Breast cancer is the most common type of cancer globally. Hereditary breast cancer accounts for 10% of new cases and 4%-5% of cases are associated to pathogenic variants in BRCA1 or BRCA2 genes. In recent years, poly-adenosine-diphosphate-ribose polymerase inhibitors (PARPi) olaparib and talazoparib have been approved for patients with BRCA-associated, HER2 -negative breast cancer. These drugs have shown positive results in the early and advanced setting with a favourable toxicity profile based on the OlympiAD, OlympiA and EMBRACA phase 3 trials. However, patients included in these randomised trials are highly selected, making toxicity and efficacy in patients encountered in routine clinical care a concern.

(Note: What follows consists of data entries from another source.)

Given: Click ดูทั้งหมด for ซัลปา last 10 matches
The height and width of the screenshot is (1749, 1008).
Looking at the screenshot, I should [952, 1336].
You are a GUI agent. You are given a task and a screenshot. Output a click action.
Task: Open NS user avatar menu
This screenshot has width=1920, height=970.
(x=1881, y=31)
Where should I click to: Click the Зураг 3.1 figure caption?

Since the approval of olaparib and talazoparib for advanced human epidermal growth factor receptor 2-negative (HER2-negative) breast cancer, several phase IIIb-IV trials, expanded access cohorts, and retrospective cohorts have provided information on the efficacy and tolerability of these treatments in patient subgroups underrepresented in the registration trials, such as older adults, patients with poor performance status, and heavily pretreated patients. The aim of this review is to present a critical review of the information regarding the use of PARPi in real-world breast cancer patients.